It’s all I can hope for at this point.

That was closer to the truth. She wanted a lot more than a roll in the hay, but she felt—until something better came along—that this would give her life spark. The flatness of each day was becoming almost unbearable.

Yet she hoped boredom was all there was to it. She hoped she wasn’t attempting to seduce Bill in an effort to prove to herself beyond a shadow of a doubt that she really didn’t care about anything.

That was a frightening thought.

And what was even more frightening was that she recognized her self-destructive streak, and its source, and still wasn’t able to free herself from it. She had not killed Alice. She had not crippled Maria. She had not chased Michael from school. But somehow she felt as if she had
allowed
all those terrible things to happen. As if she should have known ahead of time. As if someone had been trying to warn her of the dangers and she had not been listening.

Someone…

“Everything’s set like hell,” Jessica said, forcing her thoughts back to Sara and trying to shake off her melancholy mood. “We don’t even know if we’ve got ingredient A.”

“Russ will be down. Bill’s coming to the party. What’s the problem? You think we can’t seduce two eighteen-year-old boys?”

Jessica remembered back to senior-prom night. Bill had kissed her long and hard in his car before dropping her off home, yet she couldn’t have sworn they had been passionate kisses. He had made no move to grab her or even touch her. It had left her feeling frustrated and with all sorts of doubts about her own sexuality.

“I don’t know if the shower routine is what we want,” Jessica said.

“What’s wrong with it? We have every reason to be in the shower when they get to our rooms. People are dirty creatures—they’re always taking showers. It won’t look like a setup. They’ll see us naked, we’ll squeal, and the rest will be history.”

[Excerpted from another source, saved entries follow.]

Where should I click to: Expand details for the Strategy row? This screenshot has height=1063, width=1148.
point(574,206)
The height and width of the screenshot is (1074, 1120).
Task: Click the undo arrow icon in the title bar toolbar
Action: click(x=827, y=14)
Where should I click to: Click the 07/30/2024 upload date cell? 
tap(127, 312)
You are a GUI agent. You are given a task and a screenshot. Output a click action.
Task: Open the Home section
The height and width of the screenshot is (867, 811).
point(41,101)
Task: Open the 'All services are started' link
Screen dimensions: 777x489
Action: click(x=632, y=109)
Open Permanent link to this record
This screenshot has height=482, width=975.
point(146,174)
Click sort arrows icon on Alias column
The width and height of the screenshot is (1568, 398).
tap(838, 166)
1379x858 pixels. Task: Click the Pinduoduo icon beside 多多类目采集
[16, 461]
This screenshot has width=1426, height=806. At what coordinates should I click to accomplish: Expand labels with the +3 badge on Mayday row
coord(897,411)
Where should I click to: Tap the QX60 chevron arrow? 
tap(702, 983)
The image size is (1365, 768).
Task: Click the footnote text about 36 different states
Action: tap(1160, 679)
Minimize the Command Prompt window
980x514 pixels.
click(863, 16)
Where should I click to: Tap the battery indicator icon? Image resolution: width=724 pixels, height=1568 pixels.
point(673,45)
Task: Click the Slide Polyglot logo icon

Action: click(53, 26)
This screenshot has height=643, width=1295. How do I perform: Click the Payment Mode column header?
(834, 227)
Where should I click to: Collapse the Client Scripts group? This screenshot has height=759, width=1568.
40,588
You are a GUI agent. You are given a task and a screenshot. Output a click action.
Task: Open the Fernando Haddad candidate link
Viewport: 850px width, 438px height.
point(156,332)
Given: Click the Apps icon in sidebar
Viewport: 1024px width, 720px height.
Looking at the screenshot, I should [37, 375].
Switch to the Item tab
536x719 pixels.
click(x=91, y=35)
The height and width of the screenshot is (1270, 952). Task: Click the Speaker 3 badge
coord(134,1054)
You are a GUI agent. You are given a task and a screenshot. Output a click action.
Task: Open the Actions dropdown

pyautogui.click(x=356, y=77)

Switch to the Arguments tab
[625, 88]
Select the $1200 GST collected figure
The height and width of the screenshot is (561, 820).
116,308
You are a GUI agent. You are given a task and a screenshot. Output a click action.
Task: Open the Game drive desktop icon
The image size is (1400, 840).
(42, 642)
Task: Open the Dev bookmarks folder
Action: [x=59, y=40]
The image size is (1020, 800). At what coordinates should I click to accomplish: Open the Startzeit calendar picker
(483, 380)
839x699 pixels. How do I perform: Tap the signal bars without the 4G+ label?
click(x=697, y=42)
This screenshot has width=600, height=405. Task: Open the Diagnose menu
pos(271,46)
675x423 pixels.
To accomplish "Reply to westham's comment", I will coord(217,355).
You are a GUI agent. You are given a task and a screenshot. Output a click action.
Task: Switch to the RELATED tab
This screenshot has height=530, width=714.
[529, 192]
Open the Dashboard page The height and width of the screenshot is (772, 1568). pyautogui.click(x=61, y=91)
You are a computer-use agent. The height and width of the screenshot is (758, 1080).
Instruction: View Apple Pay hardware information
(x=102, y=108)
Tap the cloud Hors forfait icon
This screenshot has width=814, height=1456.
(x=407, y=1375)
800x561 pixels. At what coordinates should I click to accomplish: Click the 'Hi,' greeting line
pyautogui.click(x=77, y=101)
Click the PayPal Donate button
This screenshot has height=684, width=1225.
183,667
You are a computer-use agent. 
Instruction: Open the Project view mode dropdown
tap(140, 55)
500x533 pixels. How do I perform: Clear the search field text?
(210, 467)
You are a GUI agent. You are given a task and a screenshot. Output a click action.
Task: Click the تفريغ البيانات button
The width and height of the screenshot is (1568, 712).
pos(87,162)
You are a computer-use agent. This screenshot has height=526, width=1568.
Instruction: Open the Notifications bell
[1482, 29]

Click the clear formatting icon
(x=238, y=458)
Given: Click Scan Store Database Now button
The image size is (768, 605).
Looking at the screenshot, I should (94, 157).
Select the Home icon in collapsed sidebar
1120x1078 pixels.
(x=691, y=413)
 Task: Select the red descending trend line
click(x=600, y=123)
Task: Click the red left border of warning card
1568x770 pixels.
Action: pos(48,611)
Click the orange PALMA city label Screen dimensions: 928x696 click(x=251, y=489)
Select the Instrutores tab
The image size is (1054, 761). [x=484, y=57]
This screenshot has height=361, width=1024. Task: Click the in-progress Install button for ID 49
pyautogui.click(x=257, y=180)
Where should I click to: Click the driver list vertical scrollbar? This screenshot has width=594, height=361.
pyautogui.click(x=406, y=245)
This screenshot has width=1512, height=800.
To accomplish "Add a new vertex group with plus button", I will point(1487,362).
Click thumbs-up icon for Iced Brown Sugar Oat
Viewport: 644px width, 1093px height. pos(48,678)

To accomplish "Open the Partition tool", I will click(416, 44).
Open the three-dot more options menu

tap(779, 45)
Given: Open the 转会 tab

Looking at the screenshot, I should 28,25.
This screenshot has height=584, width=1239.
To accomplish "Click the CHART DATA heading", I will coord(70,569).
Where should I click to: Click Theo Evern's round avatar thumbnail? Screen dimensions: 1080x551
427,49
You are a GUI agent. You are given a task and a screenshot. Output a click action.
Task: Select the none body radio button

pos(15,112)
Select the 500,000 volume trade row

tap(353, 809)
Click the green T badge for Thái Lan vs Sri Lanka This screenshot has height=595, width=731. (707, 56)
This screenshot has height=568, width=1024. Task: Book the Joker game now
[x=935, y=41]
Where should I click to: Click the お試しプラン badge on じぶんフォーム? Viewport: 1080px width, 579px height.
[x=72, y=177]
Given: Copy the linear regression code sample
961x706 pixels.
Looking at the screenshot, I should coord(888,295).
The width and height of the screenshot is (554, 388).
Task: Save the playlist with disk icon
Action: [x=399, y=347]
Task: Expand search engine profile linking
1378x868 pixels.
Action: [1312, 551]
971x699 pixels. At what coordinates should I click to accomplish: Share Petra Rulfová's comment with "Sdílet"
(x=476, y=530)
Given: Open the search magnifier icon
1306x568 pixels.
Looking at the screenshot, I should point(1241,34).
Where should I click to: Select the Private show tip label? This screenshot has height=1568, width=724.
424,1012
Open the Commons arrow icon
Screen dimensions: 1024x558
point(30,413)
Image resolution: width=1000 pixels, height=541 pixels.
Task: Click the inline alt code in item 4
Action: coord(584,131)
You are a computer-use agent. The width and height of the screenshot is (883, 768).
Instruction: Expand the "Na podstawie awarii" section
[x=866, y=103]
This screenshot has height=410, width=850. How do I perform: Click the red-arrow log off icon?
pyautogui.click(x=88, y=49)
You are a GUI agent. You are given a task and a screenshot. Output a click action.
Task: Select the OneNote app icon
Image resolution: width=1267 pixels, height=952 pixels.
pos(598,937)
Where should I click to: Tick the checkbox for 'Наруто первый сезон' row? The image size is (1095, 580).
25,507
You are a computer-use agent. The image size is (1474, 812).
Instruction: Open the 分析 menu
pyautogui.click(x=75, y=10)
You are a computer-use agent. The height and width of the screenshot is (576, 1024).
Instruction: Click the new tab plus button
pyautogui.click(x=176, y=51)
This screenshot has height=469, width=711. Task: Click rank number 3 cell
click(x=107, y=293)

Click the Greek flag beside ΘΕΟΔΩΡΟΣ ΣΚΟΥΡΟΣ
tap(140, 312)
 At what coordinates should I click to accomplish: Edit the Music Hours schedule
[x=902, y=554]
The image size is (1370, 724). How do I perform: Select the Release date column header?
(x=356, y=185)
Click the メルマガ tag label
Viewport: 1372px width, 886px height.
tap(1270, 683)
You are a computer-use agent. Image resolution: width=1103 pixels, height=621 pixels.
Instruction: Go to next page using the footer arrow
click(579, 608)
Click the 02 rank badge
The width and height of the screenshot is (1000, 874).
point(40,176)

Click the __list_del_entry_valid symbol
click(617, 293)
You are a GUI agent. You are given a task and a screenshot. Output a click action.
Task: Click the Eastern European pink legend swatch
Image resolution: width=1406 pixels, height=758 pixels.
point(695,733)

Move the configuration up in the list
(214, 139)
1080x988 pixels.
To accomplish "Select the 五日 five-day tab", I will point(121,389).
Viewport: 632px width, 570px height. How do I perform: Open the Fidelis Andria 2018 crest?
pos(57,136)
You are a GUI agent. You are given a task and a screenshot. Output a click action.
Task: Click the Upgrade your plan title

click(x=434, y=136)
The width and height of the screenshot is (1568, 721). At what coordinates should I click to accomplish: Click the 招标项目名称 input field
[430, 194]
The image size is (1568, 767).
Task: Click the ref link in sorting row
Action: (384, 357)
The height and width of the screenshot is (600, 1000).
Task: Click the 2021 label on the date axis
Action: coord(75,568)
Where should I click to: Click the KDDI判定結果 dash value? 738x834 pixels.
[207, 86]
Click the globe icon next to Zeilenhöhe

“Don’t give me that confident B.S. You’re scared to death Russ will take one look at your bare ass and bust up laughing.”

Sara was insulted. “What’s wrong with my ass?”

“I don’t know. I’ve never looked at it that closely. Christ, this is beginning to sound ridiculous. You would think we were hard up or something.”

“Yeah, isn’t that a ridiculous thought.”

Then they laughed at how far past ridiculous they already were. Jessica began to feel a bit better. If nothing else, she had her best friend to share her misery with. Jessica nodded at Sara’s yearbook.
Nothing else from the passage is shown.